Please convert the data below into a JSON list of strings, one string per line, skipping blank lines and leaving out the pictures.

━━━━━ Task inputs

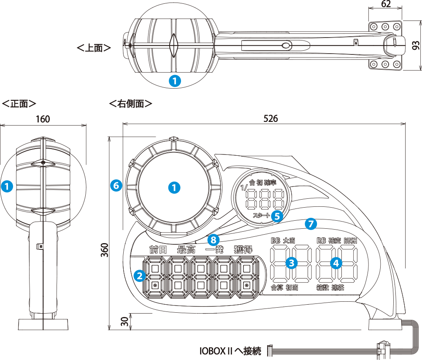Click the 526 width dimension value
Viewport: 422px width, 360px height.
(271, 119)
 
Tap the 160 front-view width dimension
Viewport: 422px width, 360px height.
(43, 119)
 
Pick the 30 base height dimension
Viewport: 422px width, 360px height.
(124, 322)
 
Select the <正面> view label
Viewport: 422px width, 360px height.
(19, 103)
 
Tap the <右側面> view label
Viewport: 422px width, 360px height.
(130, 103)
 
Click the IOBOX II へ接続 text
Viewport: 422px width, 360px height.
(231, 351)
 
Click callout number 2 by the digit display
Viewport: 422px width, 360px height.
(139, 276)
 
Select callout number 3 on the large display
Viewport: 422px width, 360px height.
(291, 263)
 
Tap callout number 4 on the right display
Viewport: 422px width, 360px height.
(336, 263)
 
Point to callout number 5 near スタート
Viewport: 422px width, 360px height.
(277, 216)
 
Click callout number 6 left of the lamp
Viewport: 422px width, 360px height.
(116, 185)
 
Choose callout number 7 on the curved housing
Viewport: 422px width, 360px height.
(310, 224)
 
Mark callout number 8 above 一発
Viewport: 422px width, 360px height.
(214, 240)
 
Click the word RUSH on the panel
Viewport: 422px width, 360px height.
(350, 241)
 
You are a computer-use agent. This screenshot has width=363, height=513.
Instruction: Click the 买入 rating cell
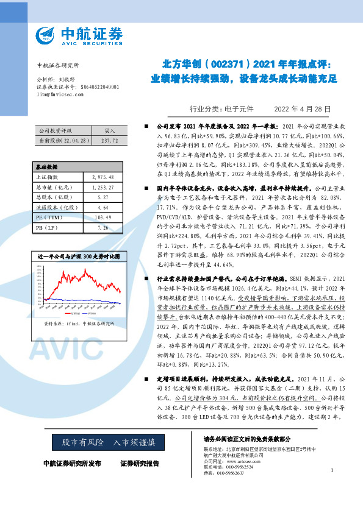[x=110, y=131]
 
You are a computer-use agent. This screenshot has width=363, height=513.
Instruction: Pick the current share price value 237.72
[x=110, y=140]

━━━━━━━━━━

**Exercise answer:**
[
  "Click the 526 width dimension value",
  "Viewport: 422px width, 360px height.",
  "(271, 119)",
  "Tap the 160 front-view width dimension",
  "Viewport: 422px width, 360px height.",
  "(43, 119)",
  "Pick the 30 base height dimension",
  "Viewport: 422px width, 360px height.",
  "(124, 322)",
  "Select the <正面> view label",
  "Viewport: 422px width, 360px height.",
  "(19, 103)",
  "Tap the <右側面> view label",
  "Viewport: 422px width, 360px height.",
  "(130, 103)",
  "Click the IOBOX II へ接続 text",
  "Viewport: 422px width, 360px height.",
  "(231, 351)",
  "Click callout number 2 by the digit display",
  "Viewport: 422px width, 360px height.",
  "(139, 276)",
  "Select callout number 3 on the large display",
  "Viewport: 422px width, 360px height.",
  "(291, 263)",
  "Tap callout number 4 on the right display",
  "Viewport: 422px width, 360px height.",
  "(336, 263)",
  "Point to callout number 5 near スタート",
  "Viewport: 422px width, 360px height.",
  "(277, 216)",
  "Click callout number 6 left of the lamp",
  "Viewport: 422px width, 360px height.",
  "(116, 185)",
  "Choose callout number 7 on the curved housing",
  "Viewport: 422px width, 360px height.",
  "(310, 224)",
  "Mark callout number 8 above 一発",
  "Viewport: 422px width, 360px height.",
  "(214, 240)",
  "Click the word RUSH on the panel",
  "Viewport: 422px width, 360px height.",
  "(350, 241)",
  "You are a computer-use agent. This screenshot has width=363, height=513.",
  "Instruction: Click the 买入 rating cell",
  "[x=110, y=131]",
  "You are a computer-use agent. This screenshot has width=363, height=513.",
  "Instruction: Pick the current share price value 237.72",
  "[x=110, y=140]"
]